On this topic page, we gather the latest news, analysis and resources, to help you to keep track of developments in the area of sustainability in the fertilizers industry.
LATEST NEWS HEADLINES
By Joseph Chang 22-Sep-21 17:13 NEW YORK (ICIS)--Germany-based BASF aims to scale up two key decarbonisation technologies in the second half of the decade, its CEO said.
By Mark Milam 13-Sep-21 23:40 HOUSTON (ICIS)--Australian fertilizer developer Minbos Resources announced that it has completed a 14-tonne bulk sample, targeting phosphate rock material from the high-grade zone at its Cabinda Phosphate project in Angola.
By Sylvia Traganida 13-Sep-21 17:13 LONDON (ICIS)--The Indian Ministry of Chemicals and Fertilizers has asked local fertilizer producers to start commercial production of nano diammonium phosphate (DAP) within a year to reduce the country's dependence on imports.
By Richard Ewing 02-Sep-21 21:47 LONDON (ICIS)--Japanese trading house Itochu Corp on Thursday announced it is poised to take delivery of the country's first ever imported blue ammonia cargo for use in fertilizer production.
By Nurluqman Suratman SINGAPORE (ICIS)--Yara has acquired Finland-based recycled fertilizers maker Ecolan for undisclosed fee, the Norwegian firm said on Wednesday.
By Erica Sesay 23-Aug-21 12:57 LONDON (ICIS)--Germany’s Bayer and other investors are injecting $45m into an agriculture start-up that says its products can curb global nitrogen fertilizer use.
EU CARBON BORDER ADJUSTMENT MECHANISM (CBAM) EXPLAINED
What is it?
The risk of carbon leakage frustrates the EU’s efforts to meet climate objectives. It occurs when companies transfer production to countries that are less strict on emissions, or when EU products are replaced by more carbon-intensive imports.
This new mechanism would counteract this risk by putting a carbon price on imports of certain goods from outside of the EU.
How will it work?
EU importers will buy carbon certificates corresponding to the carbon price that would have been paid, had the goods been produced under the EU's carbon pricing rules.
Conversely, once a non-EU producer can show that they have already paid a price for the carbon used in the production of the imported goods, the corresponding cost can be fully deducted for the EU importer.
This will help reduce the risk of carbon leakage by encouraging producers in non-EU countries to make their production processes greener.
A reporting system will apply from 2023 with the objective of facilitating a smooth roll out and to facilitate dialogue with non-EU countries.

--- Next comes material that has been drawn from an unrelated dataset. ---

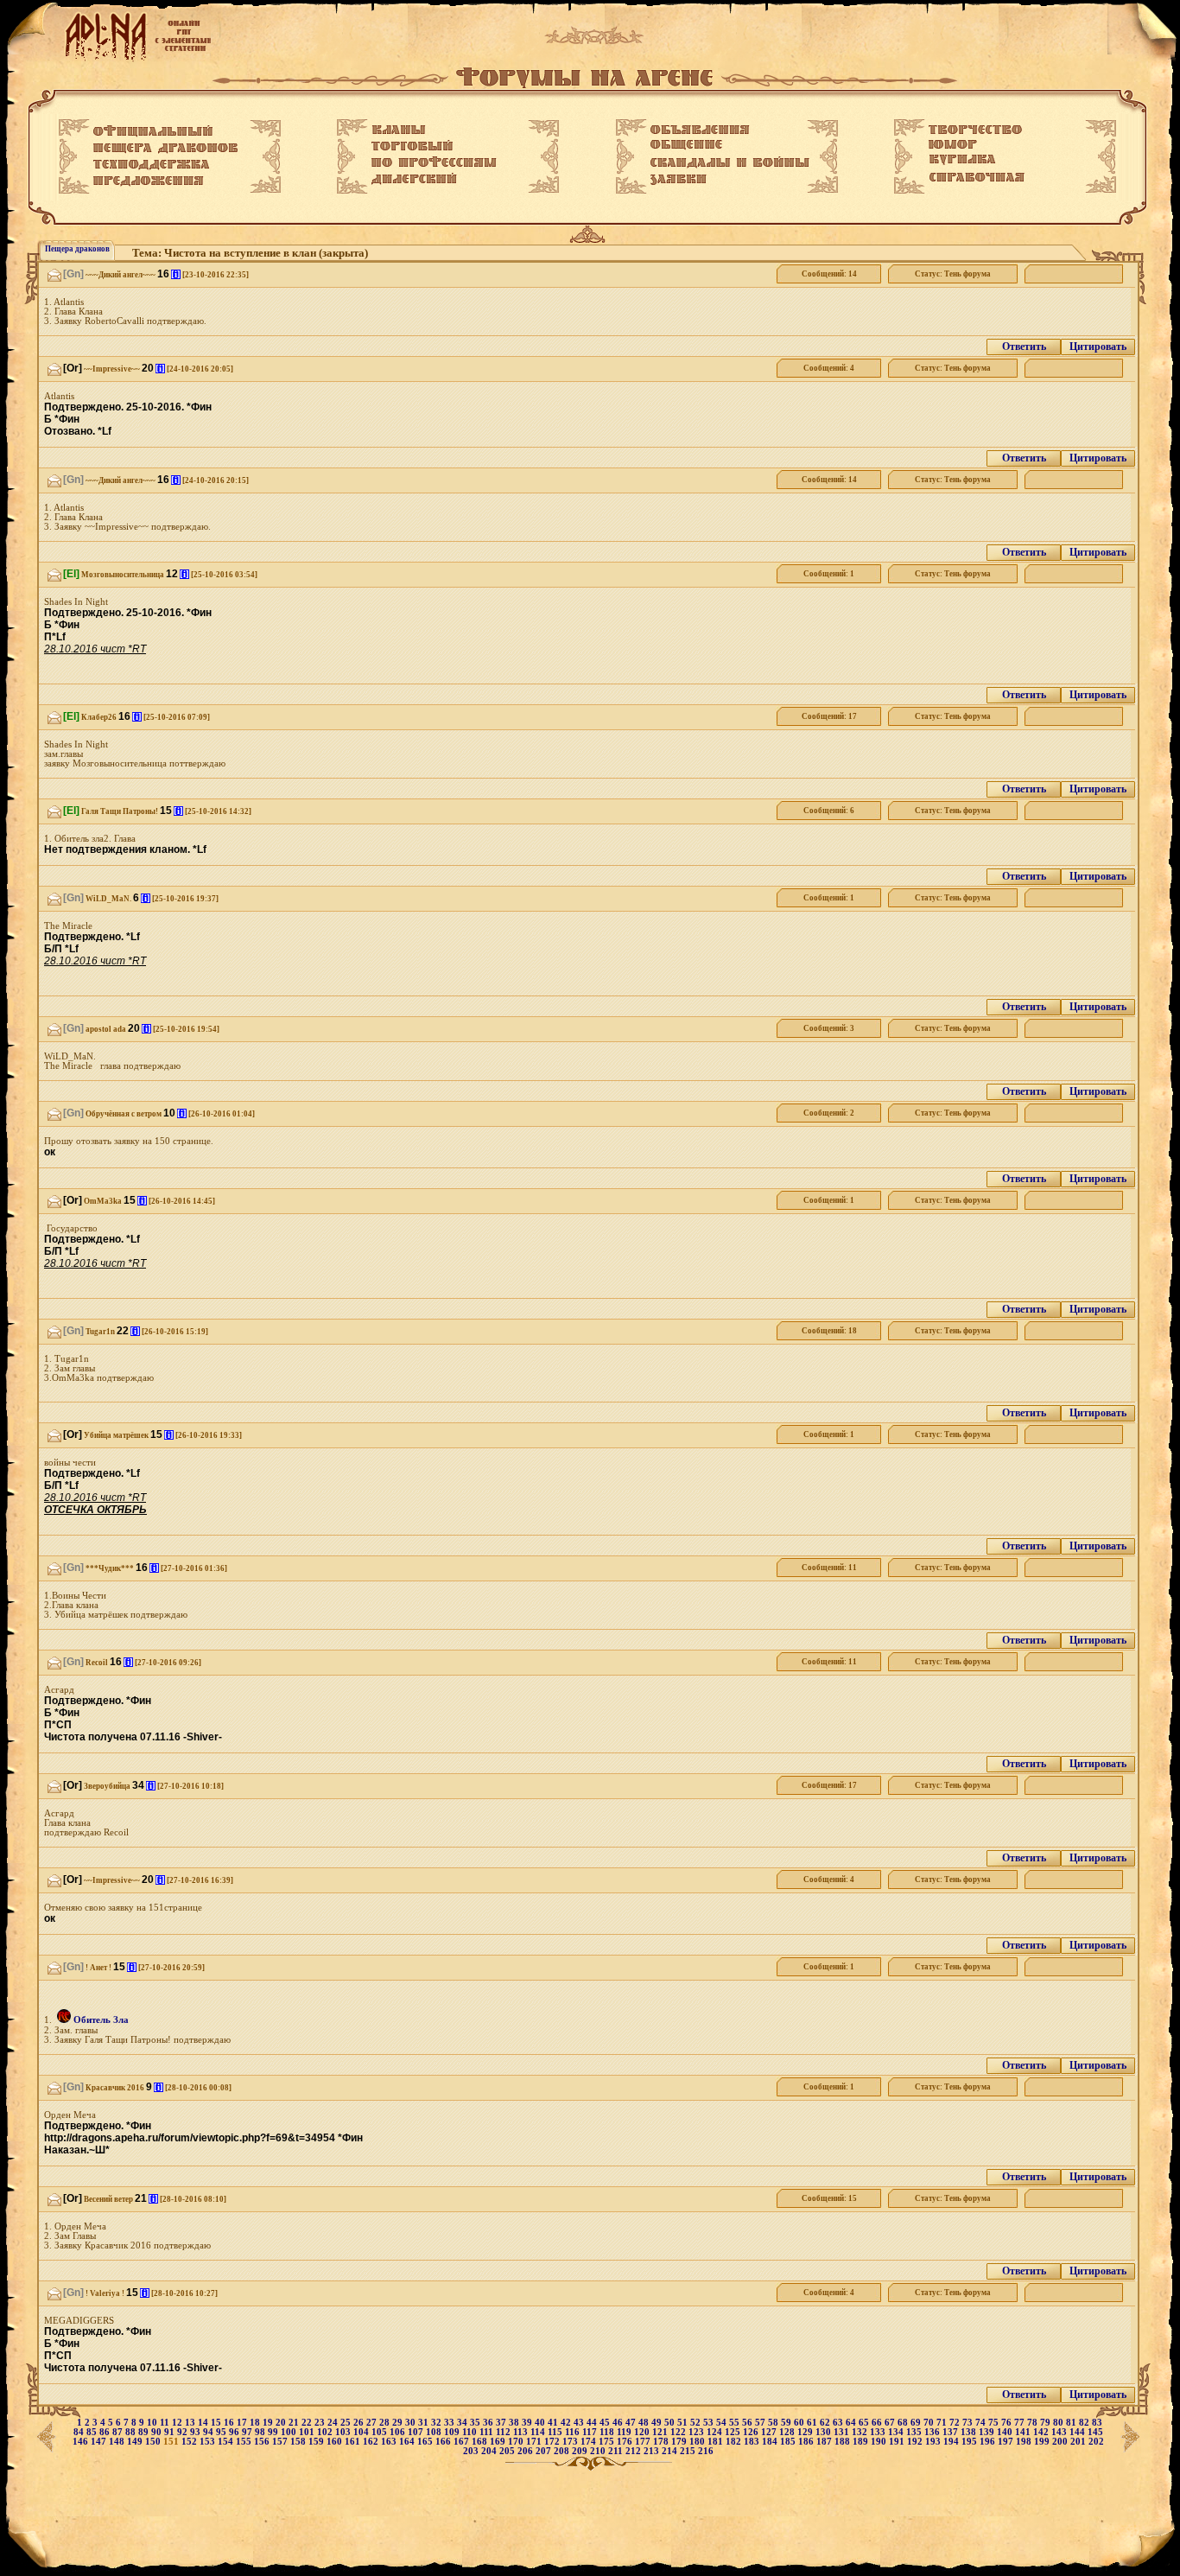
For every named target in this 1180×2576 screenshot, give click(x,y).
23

Importers will start paying a financial adjustment in 2026.
How is the fertilizer industry affected?
The fertilizer industry is one of the sectors to fall under the CBAM.
The more energy-intensive nitrogen fertilizers will be affected most in the sector by the mechanism.
DEFRA CONSULTATIONS EXPLAINED
The UK’s Department for Environment, Food & Rural Affairs (DEFRA) launched a consultation at the beginning of November 2020 on reducing ammonia emissions from urea fertilizers. The consultation ran until 26 January 2021.
It set out three options for tackling ammonia emissions:
- A total ban on solid urea fertilizers
- A requirement to stabilise solid urea fertilizers with the addition of a urease inhibitor.
- A requirement to restrict the spreading of solid urea fertilizers to between 15 January and 31 March of a given year.
Liquid urea is excluded from any new rules or restrictions.
DEFRA is currently analysing the feedback received. Should it decide to restrict the use of urea, that would leave growers with just ammonium nitrate-based fertilizers.